A few weeks ago, the Fourth DCA issued their opinion and sided with Target. In its opinion, they stated that “In a personal injury case where the plaintiff is seeking intangible damages, the fact-finder is required to examine the quality of the plaintiffs life before and after the accident to determine the extent of the loss. From testimony alone, it is often difficult for the fact-finder to grasp what a plaintiff’s life was like prior to an accident. It would take a great novelist, a Tolstoy, a Dickens, or a Hemingway, to use words to summarize the totality of a prior life. If a photograph is worth a thousand words, there is no better portrayal of what an individual’s life was like than those photographs the individual has chosen to share through social media before the occurrence of an accident causing injury. Such photographs are the equivalent of a “day in the life” slide show produced by the plaintiff before the existence of any motive to manipulate reality. The photographs sought here are thus powerfully relevant to the damage issues in the lawsuit.” Thus, the Fourth DCA determined that the production order was not overly broad because it was limited to two years prior to the incident to the present. As to the privacy issue, the Court held that “[b]efore the right to privacy attaches, there must exist a legitimate expectation of privacy.” Apparently, the privacy setting on Facebook was not enough.
I am not sure if the result would have been different if the Plaintiff in this case did not remove photos from her Facebook profile after her deposition. In any event, this case tells all of us – attorney and the public – that if you post photos on Facebook, they can be used against you years later if you are ever injured because of the negligence of another person or entity.
Be smart on what photographs you post on Facebook.

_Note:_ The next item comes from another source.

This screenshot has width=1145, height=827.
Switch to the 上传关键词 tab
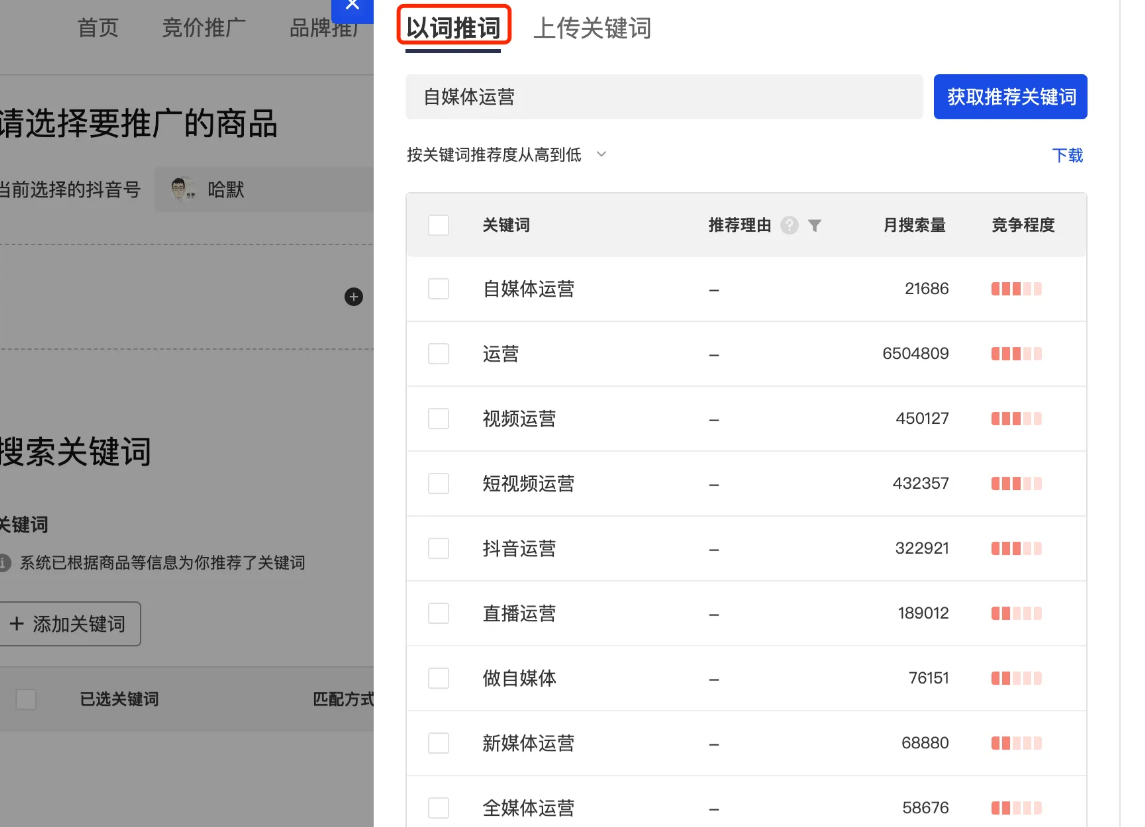[591, 29]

Personal Injury Attorney Matthew Noyes represents those injured in car accidents, motorcycle crashes, bicycle accidents, pedestrian accidents and other types of personal injury matters. His Clearwater law firm – Perenich Caulfield Avril Noyes – is one of the oldest personal injury law firms in Pinellas County. Call Attorney Matthew Noyes now at 727-796-8282 or simply click here to schedule a free case consultation.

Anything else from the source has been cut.